Não pode ser a "b" porque para Kant as regras éticas não são determinadas pelas consequências da ação como quem decide agir por causa do efeito produzido. As ações são tomadas a partir da intenção de respeitar o dever ético de agir querendo garantir a universalidade dessa ação e não porque se vai ter o resultado favorável à satisfação pretendida. Uma ação que garanta a vida futura na Terra, para ser moralmente válida, teria que garantir a vida de todos e isso exclui atitudes que sacrificariam uns em benefício de outros, por exemplo. Então, esse efeito proposto para a alternativa não é suficiente para validar a ação nem explicar porque ela seria recomendável à manutenção da vida. Mas, o que invalida a resposta no princípio é considerar a consequência como critério de validação ética, para Kant não é assim.
Não pode ser a "d" porque jamais os resultados são justificativas para os meios de chegar até eles, segundo Kant. Esse pragmatismo ético está mais relacionado à filosofia maquiavélica. Para chegar a um resultado justo nunca se deve usar meios injustos, pois isso compromete a ação naquilo que Kant defende como critério de validação ética. Para Kant a intenção tem que ser justa e os meios precisam ser justos. Assim o resultado será também justo: agir de forma que a ação possa ser uma lei universal. Antes de agir, sempre pensar nessa fórmula para verificar se a intenção é justa, se ao colocá-la em prática ela será justa e produzirá exatamente justiça sempre que alguém fizer o mesmo.
Não pode ser a alternativa "e" porque Kant não foca sua ética na felicidade produzida pela ação. A ação ética é aquela que garante o cumprimento do dever, como já foi dito. Isso, às vezes, exige do autor o sacrifício de seus interesses pelo bem maior que é manter o compromisso ético. A maior quantidade de felicidade produzida aos envolvidos faz referência ao cálculo utilitário ou seja, à ética utilitarista. Kant é deontológico, sua ética é a dos deveres. Logo, ele não se importa com a quantidade de felicidade para o maior grupo possível de pessoas, mas define que será ético o que deve ser feito a qualquer preço, pois a ação ética representa o bem máximo que a inteligência lógica humana pode conceber livremente e adotar livremente como regra de conduta, o que faz da ética legítima algo praticamente santo.

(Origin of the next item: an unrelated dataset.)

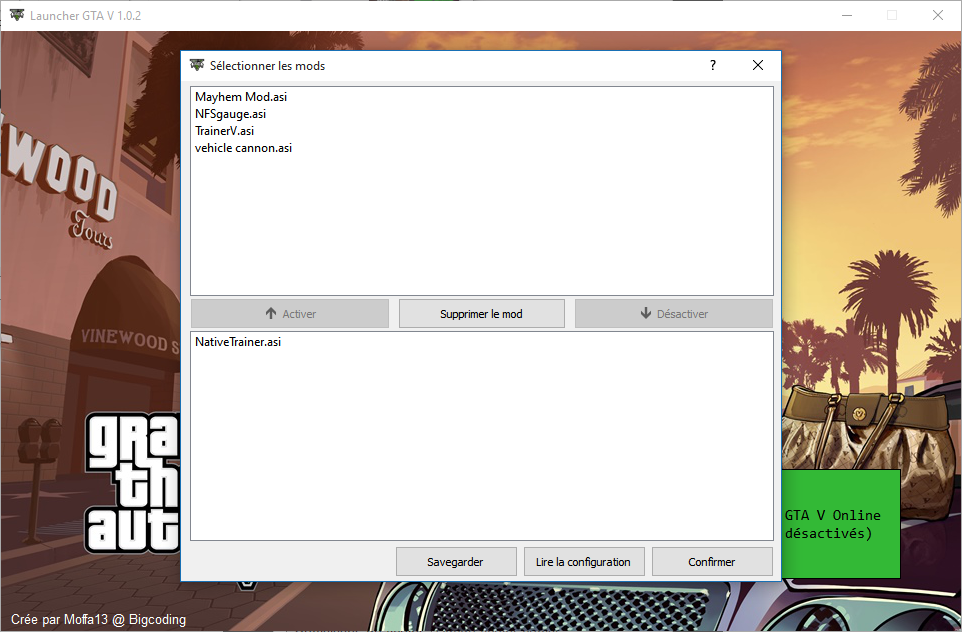Maximize the Launcher GTA V window
This screenshot has width=962, height=632.
[892, 16]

Resta-nos a alternativa "c ", de certa, que afirma o sentido do imperativo categórico, que é agir para criar leis universais de conduta com a própria reflexão. No criticismo kantiano, a razão humana produz suas próprias leis e cada ser racional tem em si a condição de chegar por si mesmo às respostas do que é ético ou não. Mentir para ter vantagem, se for uma ação copiada por todos, tem como consequência uma sociedade onde ninguém mais confia e ninguém, pois a desonestidade se universaliza. Desse modo, a própria regra se autoanula uma vez que ninguém a poderá colocar em prática já que todos saberão com antecedência que quando alguém estiver pedindo dinheiro emprestado e prometendo devolver, não vai ser cumprido, então ninguém vai emprestar a ninguém. Mentir por interesse fere também o princípio kantiano de nunca usar outros seres humanos como meio para obter resultados, mas sempre com fins em si mesmos, quer dizer, todas as pessoas possuem importância máxima porque elas são humanas, são livres para pensar e agir e devem ser tratadas com a máxima dignidade por isso e não serem enganadas de nenhum modo ou sofrerem para que alguém ou um grupo tenha êxitos.
Firmeza?!
Essa foi mais longa, mas bem legal!
Claro que acompanhando desde o início a explicação, como disse, ficaria mais evidente a resposta. Mas, já aproveitamos para expor alguns pontos sobre a ética kantiana que podem ser úteis a todos.
Certo que com toda essa explicação você não errou, Enem, Eu!!